What's more important you can design an artificial cell that will be contained of many components who's RNA templates will be replicated by Qbeta polymerase. Further application will be really dependent on you imagination. Firstly, you can explore the very basic principles of evolution of complex per-biological systems. Thinking of more practical and immediate use: one can design a self-sustained cell-free translation system, that will only be consisted of proteins and RNAs that you need and properties you dare to want. 

Alternatively, even without approaching such a tantalizing goal, you can perform an artificial evolution experiments of the systems of proteins. This was not possible so far and the protein engineering exercises have been done only for single relatively 'simple' protein species.

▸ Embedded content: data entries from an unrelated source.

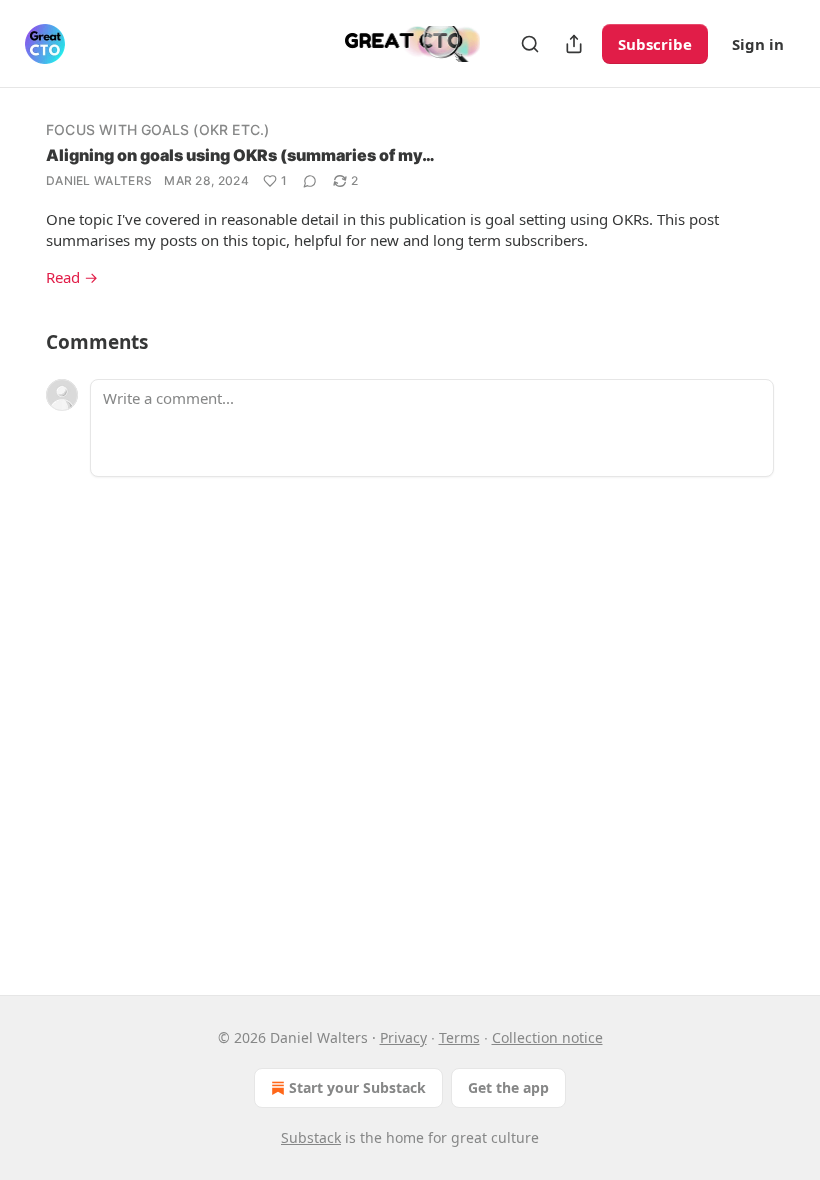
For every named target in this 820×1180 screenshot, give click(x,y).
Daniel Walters (99, 180)
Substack (311, 1137)
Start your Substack (357, 1087)
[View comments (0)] (310, 181)
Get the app (508, 1087)
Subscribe (655, 44)
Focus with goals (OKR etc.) (157, 129)
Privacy (403, 1037)
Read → (72, 277)
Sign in (758, 44)
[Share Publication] (574, 44)
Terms (459, 1037)
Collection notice (547, 1037)
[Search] (530, 44)
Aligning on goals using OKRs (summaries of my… (240, 155)
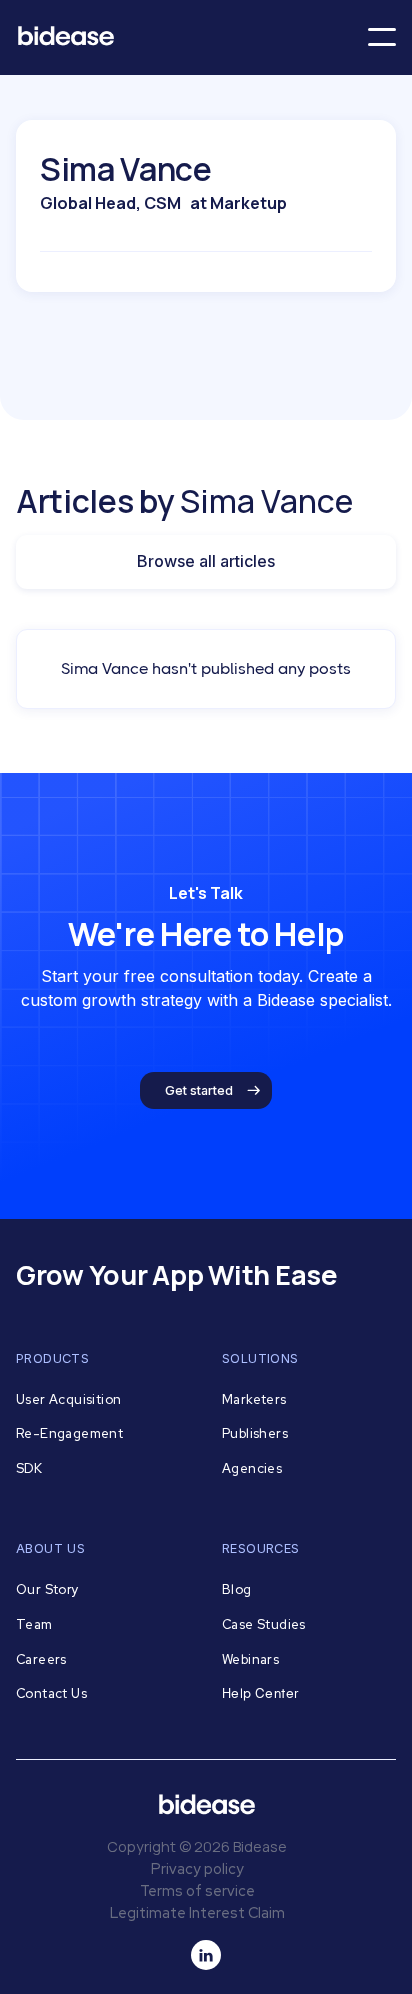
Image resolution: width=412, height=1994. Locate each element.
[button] (382, 37)
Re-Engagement (69, 1433)
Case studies (264, 1624)
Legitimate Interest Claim (197, 1912)
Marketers (254, 1399)
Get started (199, 1090)
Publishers (255, 1433)
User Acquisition (68, 1399)
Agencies (252, 1468)
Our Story (48, 1589)
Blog (237, 1589)
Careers (41, 1659)
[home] (74, 37)
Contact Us (51, 1693)
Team (34, 1624)
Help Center (260, 1693)
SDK (29, 1468)
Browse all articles (206, 561)
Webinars (250, 1659)
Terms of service (197, 1890)
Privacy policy (197, 1868)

So what group of Professor Tetsuya Yomo have done? They simply overcome the problem of presence of parasitic RNAs by compartmentalizing the replication reaction in lipid vesicles. Such that non-functional RNAs that were prevailing in the replication mix were to a major extent eliminated during evolution iterations. Also, in order to be able to keep the mutant RNAs and Qbeta replicase isolated from the others mutants they fused the RNA replication vesicles with vesicles that contained E.coli translation extract (so called PURE system).

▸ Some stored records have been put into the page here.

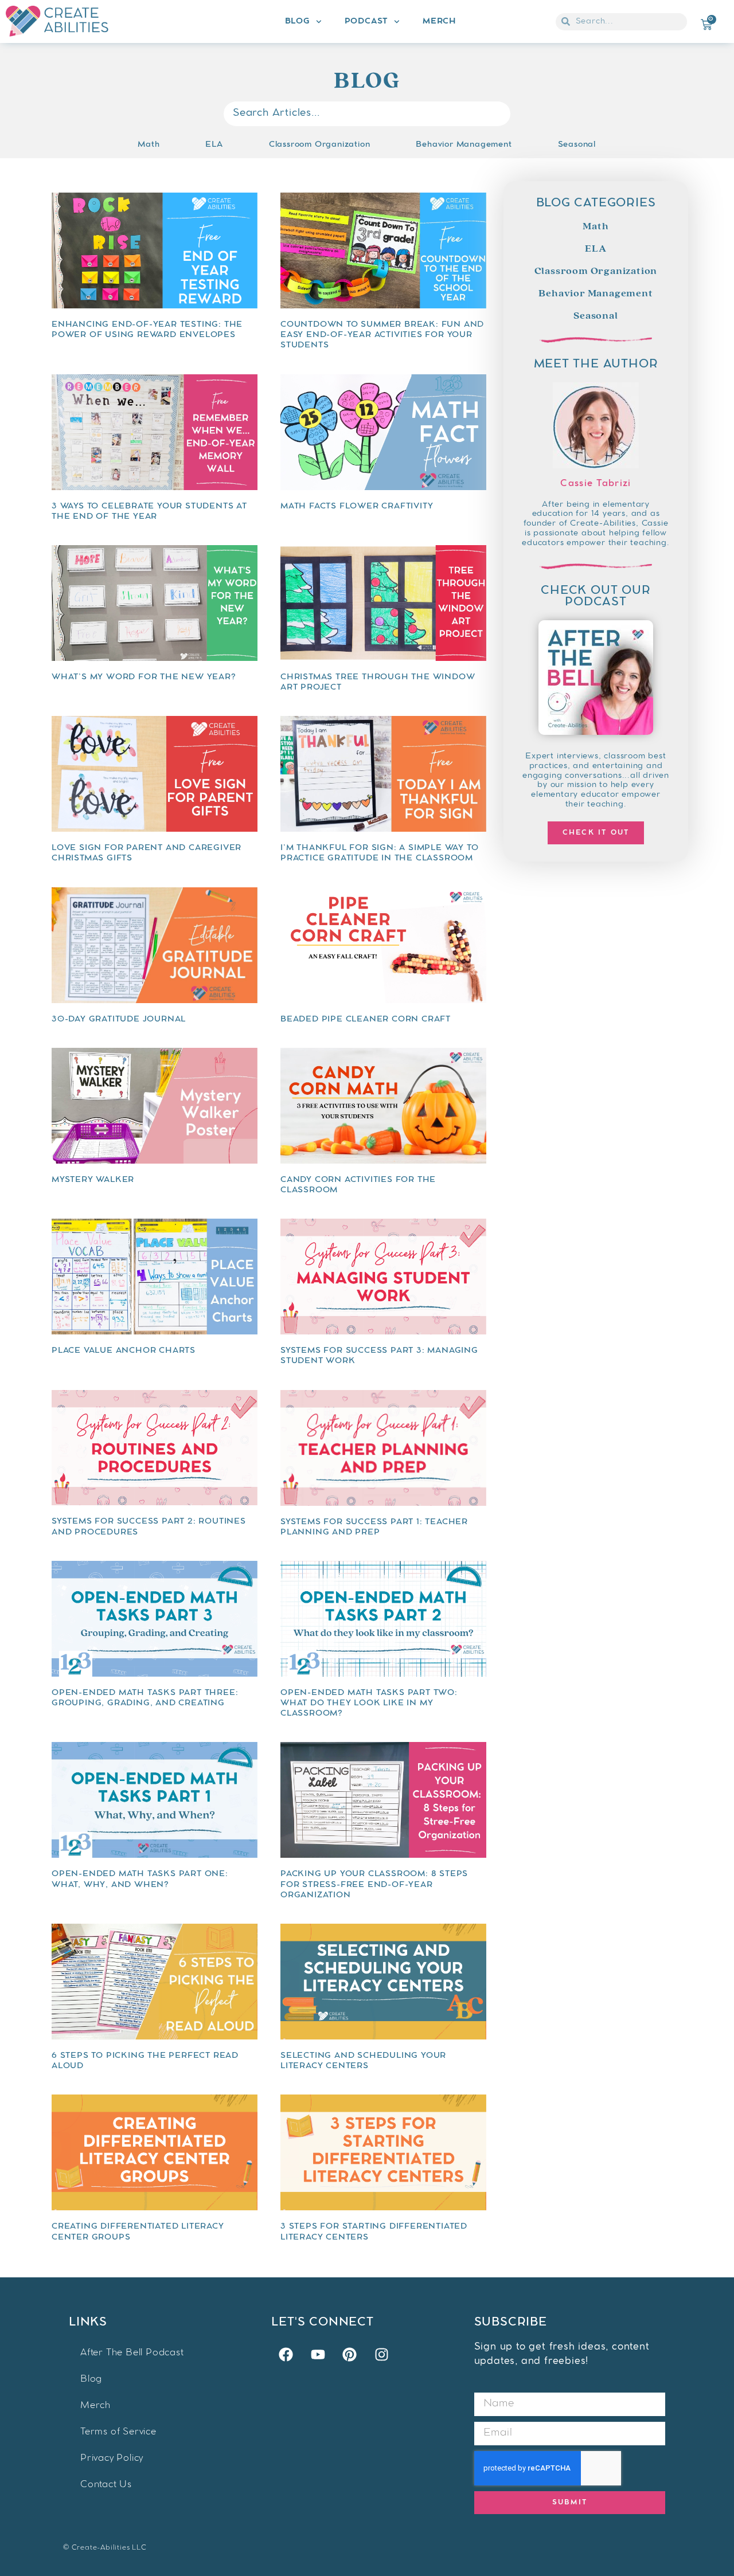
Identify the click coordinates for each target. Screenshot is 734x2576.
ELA (213, 145)
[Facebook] (285, 2354)
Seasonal (577, 145)
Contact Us (106, 2485)
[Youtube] (317, 2354)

This compartmentalization approach reminded me a story of one of the prisoner's dilemma variants that was explained in 'Supercooperators' book, when 'defectors' that use resources of others without giving back normally outcompete 'cooperators' in a homogeneous environment but as soon as group of interacting 'units' become isolated - cooperators thrive. This, for instance, was a good way to show the importance of a group selection in evolution.

Although the authors have not reached the ultimate goal to have omni-reactive Qbeta polymerase (in fact they have not even mentioned this in the paper) they were able to get mutant polymerase that was efficiently replicating its RNA long template (mutant again) even in the presence of parasitic RNAs. That means, that authors, are well on the way to design a replicase that will be able amplify RNAs containing genes of our, or in fact, their interest.

Interestingly, that evolution of such primitive cell (as they call it) which is not alive demonstrated traits of Darwinian (i.e. biological) evolution. These are 'diminishing returns' (where the smaller benefits can be gained per mutation upon reaching the optimum) and more importantly 'rate of mutations' happened to be constant throughout all evolutionary experiment. The same have recently been shown for E.coli cells (living matter!). I wonder if this rate is close to the optimum of viruses or relatively simple bacterias.